→ Task requirements
Scan the records below for the word "header" and give only the number of lines that hold it.

→ Records for this task
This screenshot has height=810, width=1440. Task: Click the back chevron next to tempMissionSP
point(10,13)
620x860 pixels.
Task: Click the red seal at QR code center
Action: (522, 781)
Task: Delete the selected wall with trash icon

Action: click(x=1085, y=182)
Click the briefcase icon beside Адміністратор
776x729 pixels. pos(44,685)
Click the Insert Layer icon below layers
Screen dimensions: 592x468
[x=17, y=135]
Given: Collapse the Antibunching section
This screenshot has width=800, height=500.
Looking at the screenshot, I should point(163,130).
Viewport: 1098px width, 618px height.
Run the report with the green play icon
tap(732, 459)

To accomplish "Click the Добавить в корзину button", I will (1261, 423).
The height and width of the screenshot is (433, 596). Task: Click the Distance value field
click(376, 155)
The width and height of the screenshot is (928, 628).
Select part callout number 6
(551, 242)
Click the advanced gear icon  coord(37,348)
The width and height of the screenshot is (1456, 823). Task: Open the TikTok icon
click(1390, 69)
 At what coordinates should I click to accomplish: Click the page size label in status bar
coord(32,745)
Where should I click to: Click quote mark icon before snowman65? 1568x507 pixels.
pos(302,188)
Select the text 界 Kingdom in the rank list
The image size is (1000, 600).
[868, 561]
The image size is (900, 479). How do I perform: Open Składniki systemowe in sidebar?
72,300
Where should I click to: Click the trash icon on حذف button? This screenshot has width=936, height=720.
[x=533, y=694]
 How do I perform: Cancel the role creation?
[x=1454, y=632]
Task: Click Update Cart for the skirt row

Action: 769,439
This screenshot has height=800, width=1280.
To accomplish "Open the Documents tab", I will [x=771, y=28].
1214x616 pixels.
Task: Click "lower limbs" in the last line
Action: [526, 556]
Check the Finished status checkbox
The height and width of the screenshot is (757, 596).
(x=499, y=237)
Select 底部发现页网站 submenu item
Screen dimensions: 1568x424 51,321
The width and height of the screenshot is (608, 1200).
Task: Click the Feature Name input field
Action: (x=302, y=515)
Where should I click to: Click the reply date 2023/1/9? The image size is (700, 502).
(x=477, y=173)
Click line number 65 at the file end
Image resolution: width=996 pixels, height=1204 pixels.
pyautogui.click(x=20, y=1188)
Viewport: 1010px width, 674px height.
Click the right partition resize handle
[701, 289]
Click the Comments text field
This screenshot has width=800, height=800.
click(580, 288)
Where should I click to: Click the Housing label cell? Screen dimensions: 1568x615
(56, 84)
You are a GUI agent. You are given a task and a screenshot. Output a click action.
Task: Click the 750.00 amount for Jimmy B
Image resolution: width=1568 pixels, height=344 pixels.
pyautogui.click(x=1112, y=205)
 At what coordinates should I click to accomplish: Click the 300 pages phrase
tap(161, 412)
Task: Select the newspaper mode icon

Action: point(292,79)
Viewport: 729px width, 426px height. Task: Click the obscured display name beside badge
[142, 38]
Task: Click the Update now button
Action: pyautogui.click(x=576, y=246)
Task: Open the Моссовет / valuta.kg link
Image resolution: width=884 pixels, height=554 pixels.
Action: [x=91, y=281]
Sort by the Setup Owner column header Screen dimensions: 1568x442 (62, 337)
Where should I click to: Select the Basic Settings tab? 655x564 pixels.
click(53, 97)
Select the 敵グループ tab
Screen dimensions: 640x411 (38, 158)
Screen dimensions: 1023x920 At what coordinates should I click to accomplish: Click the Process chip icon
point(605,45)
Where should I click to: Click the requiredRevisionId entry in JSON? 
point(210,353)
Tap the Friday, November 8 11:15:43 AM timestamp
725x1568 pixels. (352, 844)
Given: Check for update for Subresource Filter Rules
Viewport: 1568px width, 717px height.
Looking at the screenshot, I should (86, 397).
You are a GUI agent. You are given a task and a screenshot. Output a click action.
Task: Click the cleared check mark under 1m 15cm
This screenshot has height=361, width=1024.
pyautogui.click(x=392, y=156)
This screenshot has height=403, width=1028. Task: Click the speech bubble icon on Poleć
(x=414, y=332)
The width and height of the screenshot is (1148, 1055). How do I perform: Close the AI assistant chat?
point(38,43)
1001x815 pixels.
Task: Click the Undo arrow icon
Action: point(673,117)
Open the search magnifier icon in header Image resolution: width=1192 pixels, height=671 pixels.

→ Problem solution
2